- Work order:
Transcribe all of the entries, matching each one exactly.

───── Data supplied ─────

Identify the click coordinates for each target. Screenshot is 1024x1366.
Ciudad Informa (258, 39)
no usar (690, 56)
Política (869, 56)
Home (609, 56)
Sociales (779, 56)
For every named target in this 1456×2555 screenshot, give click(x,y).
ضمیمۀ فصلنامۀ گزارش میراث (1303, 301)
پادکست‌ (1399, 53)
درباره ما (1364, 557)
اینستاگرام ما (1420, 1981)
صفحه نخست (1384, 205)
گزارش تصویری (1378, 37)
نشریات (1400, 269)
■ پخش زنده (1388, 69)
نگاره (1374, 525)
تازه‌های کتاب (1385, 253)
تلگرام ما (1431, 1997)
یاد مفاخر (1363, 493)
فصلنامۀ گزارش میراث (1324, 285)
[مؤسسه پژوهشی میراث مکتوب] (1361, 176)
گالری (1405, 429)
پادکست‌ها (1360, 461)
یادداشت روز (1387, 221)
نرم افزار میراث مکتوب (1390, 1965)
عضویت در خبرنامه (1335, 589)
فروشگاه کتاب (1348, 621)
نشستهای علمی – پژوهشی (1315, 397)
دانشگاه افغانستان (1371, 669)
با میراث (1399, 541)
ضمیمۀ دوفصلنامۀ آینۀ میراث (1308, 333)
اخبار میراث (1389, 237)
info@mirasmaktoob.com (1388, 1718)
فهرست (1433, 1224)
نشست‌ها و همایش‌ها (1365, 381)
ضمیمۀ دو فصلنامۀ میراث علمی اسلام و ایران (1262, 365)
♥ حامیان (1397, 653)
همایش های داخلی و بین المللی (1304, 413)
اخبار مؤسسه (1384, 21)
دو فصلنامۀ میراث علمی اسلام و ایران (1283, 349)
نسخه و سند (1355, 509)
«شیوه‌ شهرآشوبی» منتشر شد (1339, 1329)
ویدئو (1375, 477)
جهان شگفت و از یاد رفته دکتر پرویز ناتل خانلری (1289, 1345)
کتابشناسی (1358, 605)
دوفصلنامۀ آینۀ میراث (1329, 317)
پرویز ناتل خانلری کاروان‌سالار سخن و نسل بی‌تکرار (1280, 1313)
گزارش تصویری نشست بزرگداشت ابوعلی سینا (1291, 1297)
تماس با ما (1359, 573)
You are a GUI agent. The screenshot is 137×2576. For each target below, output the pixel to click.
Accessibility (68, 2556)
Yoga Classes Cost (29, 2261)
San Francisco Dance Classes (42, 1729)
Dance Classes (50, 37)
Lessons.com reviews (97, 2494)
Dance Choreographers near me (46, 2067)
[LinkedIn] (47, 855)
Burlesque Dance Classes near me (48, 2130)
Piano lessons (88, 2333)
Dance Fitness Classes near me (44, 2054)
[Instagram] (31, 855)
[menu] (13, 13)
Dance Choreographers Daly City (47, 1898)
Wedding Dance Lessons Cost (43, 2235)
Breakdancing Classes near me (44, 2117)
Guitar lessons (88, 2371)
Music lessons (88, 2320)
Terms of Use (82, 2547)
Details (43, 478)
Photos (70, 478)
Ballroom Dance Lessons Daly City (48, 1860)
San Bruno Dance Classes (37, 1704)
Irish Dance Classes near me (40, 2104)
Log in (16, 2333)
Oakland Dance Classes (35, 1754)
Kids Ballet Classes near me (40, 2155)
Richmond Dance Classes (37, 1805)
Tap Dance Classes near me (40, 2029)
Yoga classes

─────

- Task response:
Identify the click coordinates for each target. Screenshot is 1024x1366.
Ciudad Informa (258, 39)
no usar (690, 56)
Política (869, 56)
Home (609, 56)
Sociales (779, 56)
For every named target in this 1456×2555 screenshot, give click(x,y).
ضمیمۀ فصلنامۀ گزارش میراث (1303, 301)
پادکست‌ (1399, 53)
درباره ما (1364, 557)
اینستاگرام ما (1420, 1981)
صفحه نخست (1384, 205)
گزارش تصویری (1378, 37)
نشریات (1400, 269)
■ پخش زنده (1388, 69)
نگاره (1374, 525)
تازه‌های کتاب (1385, 253)
تلگرام ما (1431, 1997)
یاد مفاخر (1363, 493)
فصلنامۀ گزارش میراث (1324, 285)
[مؤسسه پژوهشی میراث مکتوب] (1361, 176)
گالری (1405, 429)
پادکست‌ها (1360, 461)
یادداشت روز (1387, 221)
نرم افزار میراث مکتوب (1390, 1965)
عضویت در خبرنامه (1335, 589)
فروشگاه کتاب (1348, 621)
نشستهای علمی – پژوهشی (1315, 397)
دانشگاه افغانستان (1371, 669)
با میراث (1399, 541)
ضمیمۀ دوفصلنامۀ آینۀ میراث (1308, 333)
اخبار میراث (1389, 237)
info@mirasmaktoob.com (1388, 1718)
فهرست (1433, 1224)
نشست‌ها و همایش‌ها (1365, 381)
ضمیمۀ دو فصلنامۀ میراث علمی اسلام و ایران (1262, 365)
♥ حامیان (1397, 653)
همایش های داخلی و بین المللی (1304, 413)
اخبار مؤسسه (1384, 21)
دو فصلنامۀ میراث علمی اسلام و ایران (1283, 349)
نسخه و سند (1355, 509)
«شیوه‌ شهرآشوبی» منتشر شد (1339, 1329)
ویدئو (1375, 477)
جهان شگفت و از یاد رفته دکتر پرویز ناتل خانلری (1289, 1345)
کتابشناسی (1358, 605)
دوفصلنامۀ آینۀ میراث (1329, 317)
پرویز ناتل خانلری کاروان‌سالار سخن و نسل بی‌تکرار (1280, 1313)
گزارش تصویری نشست بزرگداشت ابوعلی سینا (1291, 1297)
تماس با ما (1359, 573)
You are a GUI agent. The screenshot is 137×2576. For each target below, output the pixel to click.
Accessibility (68, 2556)
Yoga Classes Cost (29, 2261)
San Francisco Dance Classes (42, 1729)
Dance Classes (50, 37)
Lessons.com reviews (97, 2494)
Dance Choreographers near me (46, 2067)
[LinkedIn] (47, 855)
Burlesque Dance Classes near me (48, 2130)
Piano lessons (88, 2333)
Dance Fitness Classes near me (44, 2054)
[Instagram] (31, 855)
[menu] (13, 13)
Dance Choreographers Daly City (47, 1898)
Wedding Dance Lessons Cost (43, 2235)
Breakdancing Classes near me (44, 2117)
Guitar lessons (88, 2371)
Music lessons (88, 2320)
Terms of Use (82, 2547)
Details (43, 478)
Photos (70, 478)
Ballroom Dance Lessons Daly City (48, 1860)
San Bruno Dance Classes (37, 1704)
Irish Dance Classes near me (40, 2104)
Log in (16, 2333)
Oakland Dance Classes (35, 1754)
Kids Ballet Classes near me (40, 2155)
Richmond Dance Classes (37, 1805)
Tap Dance Classes near me (40, 2029)
Yoga classes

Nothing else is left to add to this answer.